§ **Selected text**:
******

|Minimum Order Quantity||10 Stripe|
|Treatment||Hair Loss and Blood pressure|
|Side effects||As per Leaflet|
|Country of Origin||Made in India|
|Packaging Size||10 x 10|
|Manufacturer||Healing Pharma India Private Limited|
|Shelf life||2 years|
|Brand||Minoxytop , Lonitab, Minjuv|
|Composition||Minoxidil 5 mg and 10 mg|
Minoxidil is indicated for the treatment of severe hypertension.
It should not be used as the sole agent to initiate therapy. It is a peripheral vasodilator and should be given in conjunction with a diuretic, to control salt and water retention, and a beta-adrenergic blocking agent, or appropriate substitute, to control reflex tachycardia.
Patients over 12 years and adults
The recommended starting dose is 5 mg per day. If required, this dosage can later be increased up to 20 mg, and then to 40 mg daily (given as a single dose or in two divided doses). Dose increases should be made at increments of 5 mg to 10 mg minoxidil per day at intervals of three or more days. If a dose of 50 mg of minoxidil has been reached, the dose may be increased by 25 mg minoxidil per day to a maximum dose of 100 mg per day.
If the desired decrease of diastolic blood pressure exceeds 30 mmHg, dosage should be divided to two daily doses to keep daily blood pressure fluctuations as low as possible.
The use of minoxidil in children is restricted to children with severe hypertension associated with target organ damage where other treatment has failed. The data regarding the use of minoxidil in children is very limited, especially in infants. The dosage recommendations can only be considered as a rough guide to treatment at present as this is based on the publication of a few case reports and studies involving a small number of children. The starting dose used based on these reports is 0.2 mg/kg of minoxidil as a single or divided dose. Careful titration increasing in steps of 0.1 to 0.2 mg/kg/day at intervals of at least 3 days is essential. The effective dose range is 0.25 to 1.0 mg/kg/day. The maximum dose is 50 mg/day.
Treatment of children with minoxidil should only be initiated under the close supervision of a specialist in hospital.

******

§ **Information provided**:
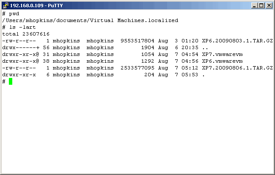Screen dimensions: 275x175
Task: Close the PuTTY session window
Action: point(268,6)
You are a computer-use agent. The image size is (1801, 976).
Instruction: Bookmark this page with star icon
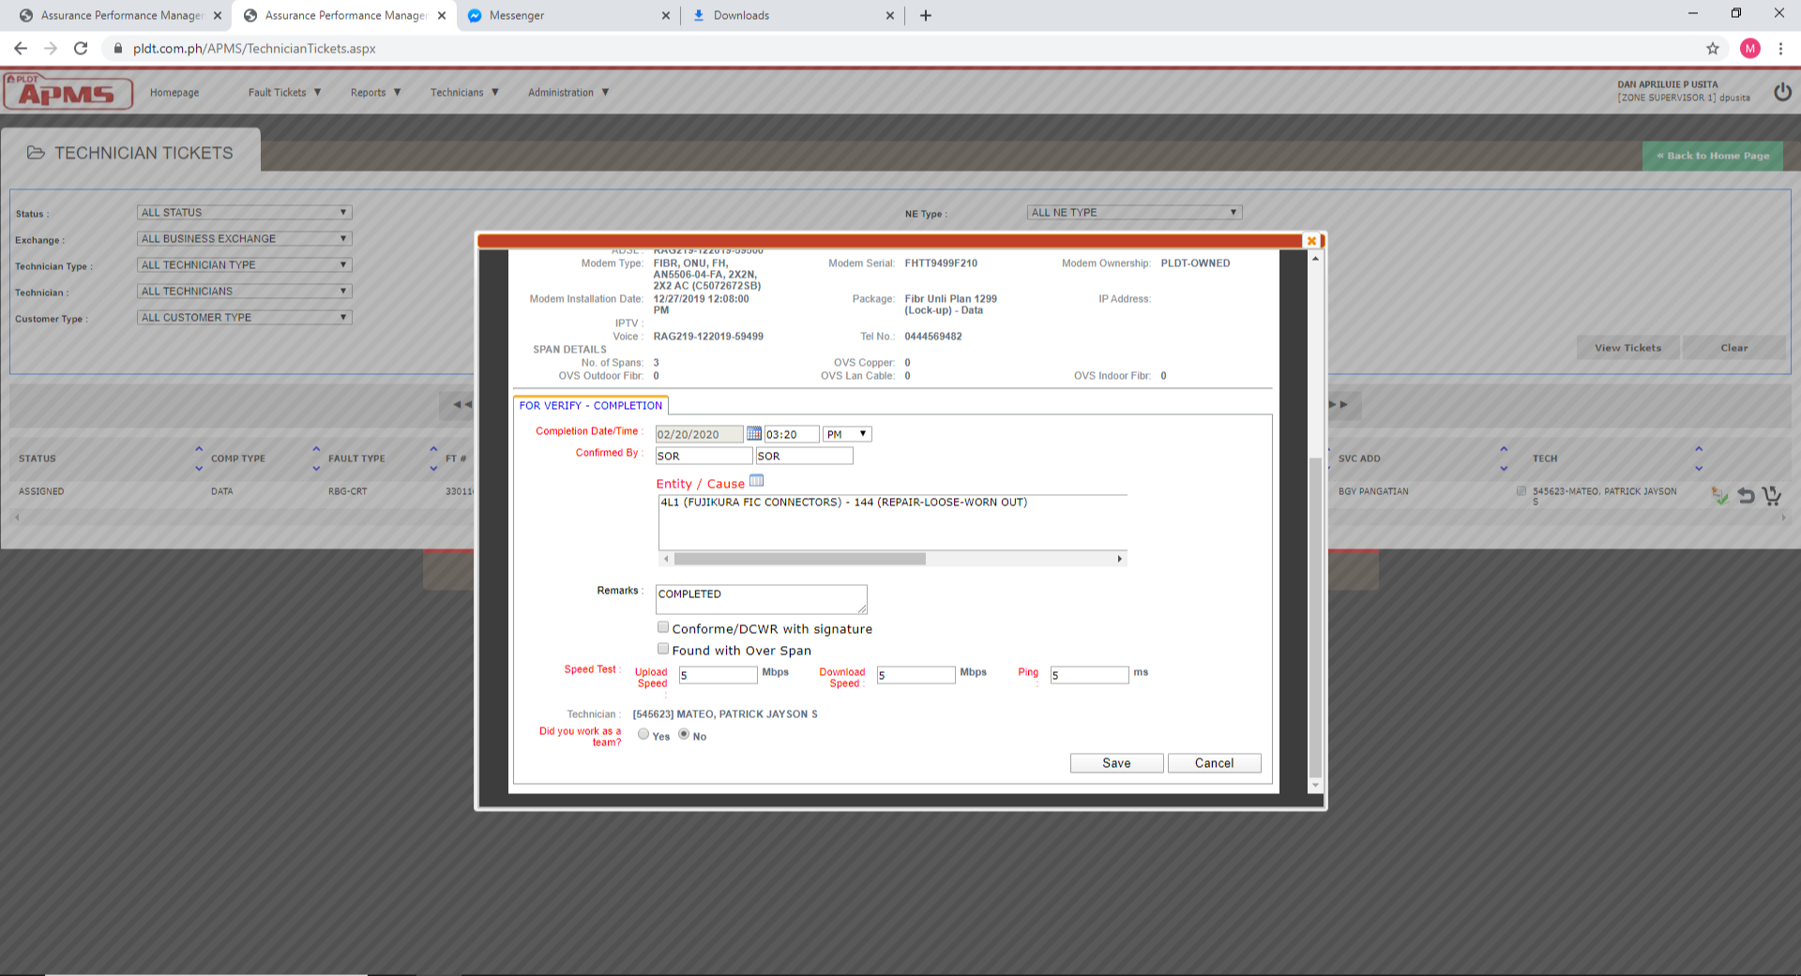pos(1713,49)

******

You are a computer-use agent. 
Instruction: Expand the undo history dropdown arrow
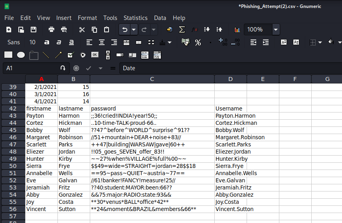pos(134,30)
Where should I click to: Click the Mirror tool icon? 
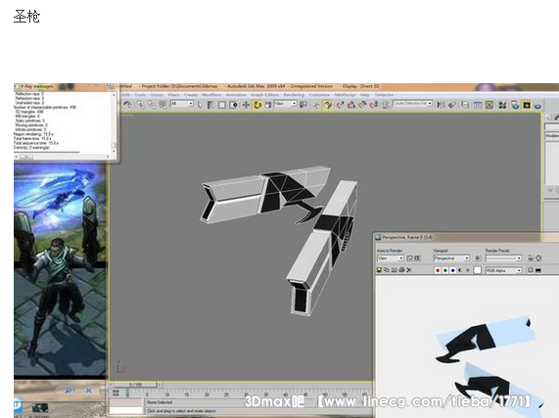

******

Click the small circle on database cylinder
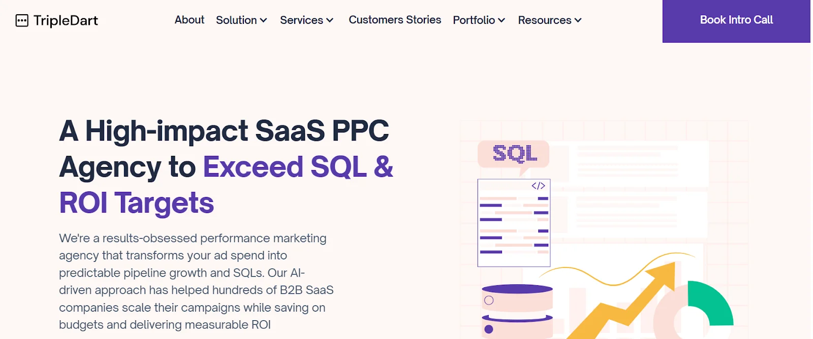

******

§ **Required work**:
- a) Write out the stretch of the minoxidil listing from "Patients over 12" through "low as possible.".
- b) Carry on the minoxidil listing from where it ends.

§ **Responses by item number**:
- a)
Patients over 12 years and adults
The recommended starting dose is 5 mg per day. If required, this dosage can later be increased up to 20 mg, and then to 40 mg daily (given as a single dose or in two divided doses). Dose increases should be made at increments of 5 mg to 10 mg minoxidil per day at intervals of three or more days. If a dose of 50 mg of minoxidil has been reached, the dose may be increased by 25 mg minoxidil per day to a maximum dose of 100 mg per day.
If the desired decrease of diastolic blood pressure exceeds 30 mmHg, dosage should be divided to two daily doses to keep daily blood pressure fluctuations as low as possible.

- b)
At present there are no extensive clinical studies with minoxidil in patients over age 65. There is data indicating that elevated systolic and diastolic pressures are important risk factors for cardiovascular disease in individuals over age 65. However, elderly patients may be sensitive to the blood pressure lowering effect of minoxidil and thus caution is urged in initiating therapy as orthostatic hypotension may occur. It is suggested that 2.5 mg per day be used as the initial starting dose in patients over 65 years of age.
It is recommended that, where possible, antihypertensive therapy, other than a beta-adrenergic blocking agent and a diuretic be discontinued before minoxidil treatment is started. It is recognised that some antihypertensive agents should not be abruptly discontinued. These drugs should be gradually discontinued during the first week of minoxidil treatment.
Minoxidil causes sodium retention and if used alone can result in several hundred milli-equivalents of salt being retained together with a corresponding volume of water.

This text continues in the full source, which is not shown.